The message they wish to send is clear. How dare you think of enjoying a private egg or two, for yourselves, in peace? You are a criminal of the worst kind, guilty as charged until proven innocent. Your fine, and punishment, is what we say it is. And oh, by the way, the chickens now belong to us.

It is a proverbial, in your face case, of the foxes guarding not one, but all of the hen houses. I like foxes, and I would prefer to preserve their good name. The truth is, they are not foxes anyway, as that would be too tame a description. Bloody tongued wolves would be more like it, circling impatiently in the dark night, eager to blow your house down. The devil is always in the carefully crafted details of the hidden contract, and they administered and diverted our rights away many years ago.

Yet, the wheels are wobbling on the fatally damaged, corporate driven shopping cart. We are taking our chicken coops back, one backyard at a time. They know it, and they cannot allow it. They are desperate, and they grow more terrified every day. We know the truth, and can see the madness of their souls. They hold power over us because we empower them. We didn’t even show up for the fight.

My advice is uncomplicated.

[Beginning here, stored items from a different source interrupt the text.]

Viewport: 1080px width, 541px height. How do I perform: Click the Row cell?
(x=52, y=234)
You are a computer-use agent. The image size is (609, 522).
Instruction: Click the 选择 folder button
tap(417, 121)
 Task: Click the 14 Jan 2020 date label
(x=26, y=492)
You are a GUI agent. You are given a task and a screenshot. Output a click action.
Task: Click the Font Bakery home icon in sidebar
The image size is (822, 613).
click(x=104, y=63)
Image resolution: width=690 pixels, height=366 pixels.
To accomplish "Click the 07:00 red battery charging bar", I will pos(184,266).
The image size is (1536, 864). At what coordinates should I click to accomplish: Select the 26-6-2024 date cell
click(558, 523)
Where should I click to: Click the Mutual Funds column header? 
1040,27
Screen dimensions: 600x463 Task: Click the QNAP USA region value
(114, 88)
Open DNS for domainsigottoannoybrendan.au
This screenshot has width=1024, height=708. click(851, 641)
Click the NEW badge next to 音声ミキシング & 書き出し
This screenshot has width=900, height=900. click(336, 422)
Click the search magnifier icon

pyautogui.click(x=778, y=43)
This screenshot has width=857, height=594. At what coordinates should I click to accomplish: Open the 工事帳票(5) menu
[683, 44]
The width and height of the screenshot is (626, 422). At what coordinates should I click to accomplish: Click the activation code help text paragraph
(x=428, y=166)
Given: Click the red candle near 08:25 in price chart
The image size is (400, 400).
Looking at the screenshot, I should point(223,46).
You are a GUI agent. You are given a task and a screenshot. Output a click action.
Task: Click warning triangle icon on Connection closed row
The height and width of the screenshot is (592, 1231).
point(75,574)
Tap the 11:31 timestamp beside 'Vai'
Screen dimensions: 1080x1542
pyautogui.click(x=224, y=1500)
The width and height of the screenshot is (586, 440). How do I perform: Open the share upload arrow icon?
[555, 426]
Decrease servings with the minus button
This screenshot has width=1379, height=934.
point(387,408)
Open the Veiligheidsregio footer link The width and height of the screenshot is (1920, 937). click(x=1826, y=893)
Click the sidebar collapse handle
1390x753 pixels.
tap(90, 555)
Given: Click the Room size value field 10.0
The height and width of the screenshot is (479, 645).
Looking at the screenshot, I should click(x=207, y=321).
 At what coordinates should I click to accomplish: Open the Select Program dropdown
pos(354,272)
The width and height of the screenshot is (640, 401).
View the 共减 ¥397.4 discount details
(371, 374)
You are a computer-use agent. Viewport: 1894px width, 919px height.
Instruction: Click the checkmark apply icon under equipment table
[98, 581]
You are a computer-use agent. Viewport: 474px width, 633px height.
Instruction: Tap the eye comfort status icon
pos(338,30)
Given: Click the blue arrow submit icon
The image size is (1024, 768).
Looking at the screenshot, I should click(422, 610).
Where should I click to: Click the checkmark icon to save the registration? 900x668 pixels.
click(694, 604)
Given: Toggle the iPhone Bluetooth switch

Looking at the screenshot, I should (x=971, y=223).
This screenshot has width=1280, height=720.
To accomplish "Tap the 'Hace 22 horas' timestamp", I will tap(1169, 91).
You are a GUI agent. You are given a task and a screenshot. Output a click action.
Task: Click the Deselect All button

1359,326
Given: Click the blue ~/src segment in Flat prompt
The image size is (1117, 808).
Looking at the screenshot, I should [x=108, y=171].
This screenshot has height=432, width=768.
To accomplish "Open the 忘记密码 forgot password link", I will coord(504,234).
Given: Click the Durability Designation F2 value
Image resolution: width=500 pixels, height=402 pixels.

Don’t give it all up to them so easily. Refuse to grovel before the beast. It’s sad and pathetic, and it makes us look small. Compliance is not an option, and the monster’s cravings are insatiable. Do not give them the satisfaction of obtaining what they seek, nor allow them the sustaining succor of our fear.

It is time to bypass the lowly denizens of the city council, and their ilk. The time has come to dress down the petty and falsely officious policeman of your subdivisions, and expose the multitude of local tyrants and self-important snitches.

It is time to ignore the directives from the “authorities” on high, or the blather of the party line. They do not have our best interests in mind. If they did they would encourage and help, and not preclude or impede. It’s time to stop playing their dishonest game. Why should we? They don’t play fair, and they never have.

It is time to slip the chains of the oppressors, and throw them back at their flimsy facades. Take a stand, and stare the predator in the eye. Do something disobedient and bold, today. It’s been done before, many, many times. Our acts cannot be separated from the revolutionary history of the sleeping giant, the once free people of our United States.

Let us rise from our knees and stop asking for their permission. It is not their’s to give. It’s that simple. Go out and get a chicken or two, and perhaps a rooster to go with it. Let its morning crow announce to the world that you are awake, and ready. It all starts with a chicken and an egg, on the home grounds of an independent, proud, and defiant people.